Tuesday, October 14, 2008

Finding Faith


In the past recent visits with my mother, she has been desperately been "nagging" me to go to this new church with her. I fear she fears that I am damned if I do not go. I naturally get frustrated because I cannot explain to her that I am on a journey of finding my own faith by finding me.

I do not believe that I cannot have faith unless I attend a scheduled grouping of faith followers. Although my faith may be different then my mother's I still have faith. I still pray and believe in something greater than me. I believe there is a plan for each and everyone of us, but we still have free will. I do believe each of our choices has consequences and that we should ask for forgiveness when we have done wrong.

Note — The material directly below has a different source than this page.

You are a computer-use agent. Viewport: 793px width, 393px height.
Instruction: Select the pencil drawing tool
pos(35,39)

I believe that I am overall honest and a caring person like my mothers faith would want me to be. SO why cant she see that I am not damned? Why doesn't she have faith in ME that I practice what I was grown to believe? Why cant she accept that I have accumulated my own beliefs and I don't need a preacher to remind me every Sunday.

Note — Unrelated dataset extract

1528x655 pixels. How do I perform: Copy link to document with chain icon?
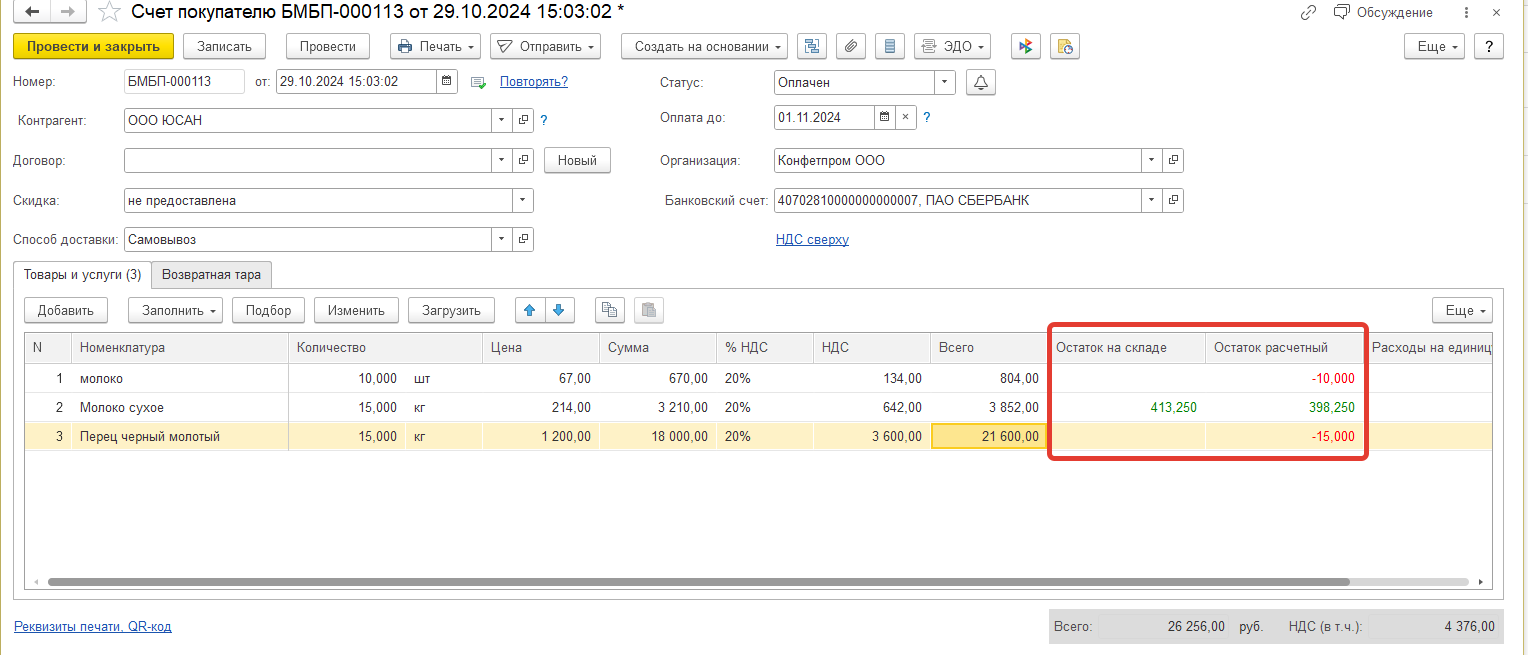(x=1308, y=13)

I do believe; I just don't like the idea of church. That last church that i was really pumped about turned out to be a big lie. The pastor was not concentrated on faith. It seemed as though she was preaching just her own beliefs and not what our religion believed. Once I realized this church was meaningless and depressing day. Each day we went i felt like i was in a deep state of mourning.

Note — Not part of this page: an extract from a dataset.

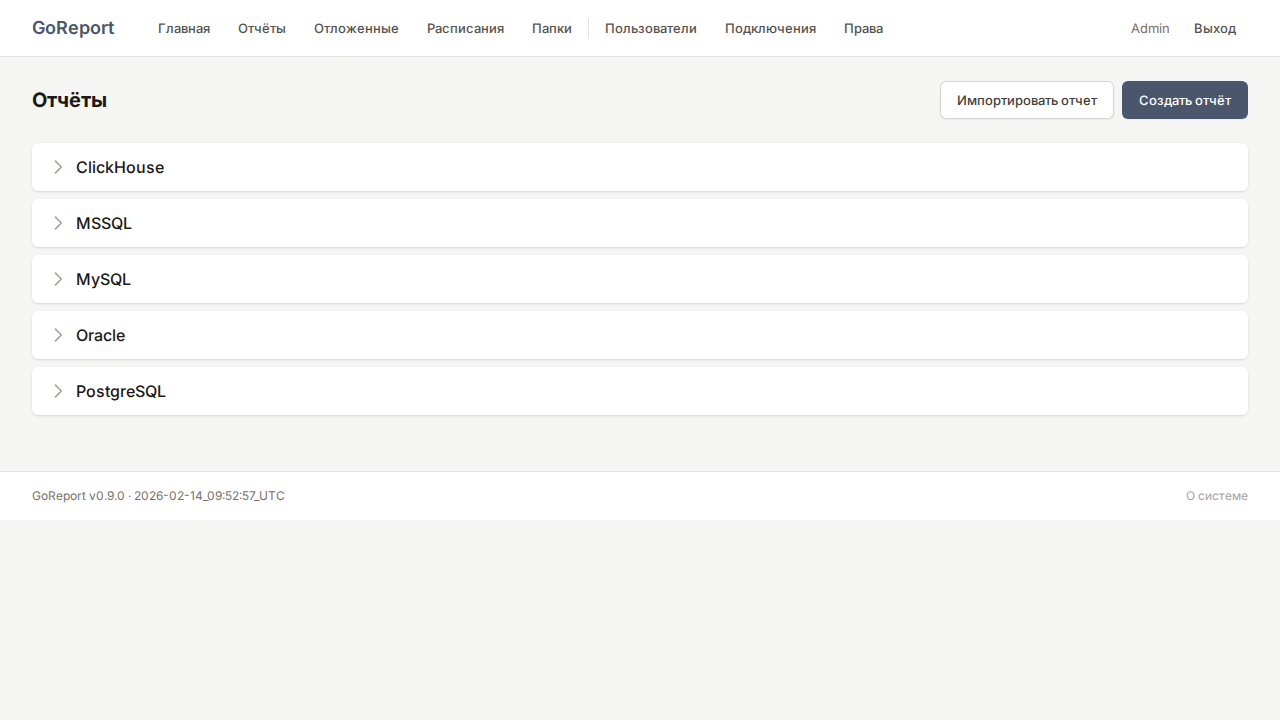The width and height of the screenshot is (1280, 720).
Task: Expand the MSSQL folder chevron
Action: pyautogui.click(x=58, y=223)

Without a church I don't have to be flooded with everyone's sadness and struggles. I can practice my faith everyday. My way is a happier on your own way but still learning to care about others.
I hope one day my mother will understand and let me find my own path.

2 comments:

Brook B. said...

I have printed your blogs and have decided to take them home to read and then I will respond as soon as I can to them. I can not believe that our mom is in the high tech world now "blogging" can you? I will respond really soon, all I want to say right now is that Tell Joe you may not have any older brothers but that if he hurts you he will have to go through me because I have assumed that role.

Brook B. said...

Finding Faith
Being on a journey to find your own faith by yourself is an honorable and respected statement, that is defiantly what you need to be doing. However shutting out others advice, opinions, and beliefs is nothing less than being naïve. Your mother cares so much about you that she is doing what the Lord tells us to do and that is to spread the gospel to others and help them find the truth and love of Jesus.

Being honest and caring person does not equal having faith. The lord does tell us to raise our children in his way knowing him and when they are grown that they will not stray away. I believe that is what your mother has done and is continuing to do.

What beliefs have you accumulated and whom and where did you acquire these beliefs from?

You state that you do not like the idea of church. I know that your last church has left a bad taste in your mouth about churches however you should not give up on finding a church that supports what it is that you believe in. With in the next week or so I will be documenting the reasons I believe that having a supportive church and being an active member is so vital to you salvation and to your spiritual growth.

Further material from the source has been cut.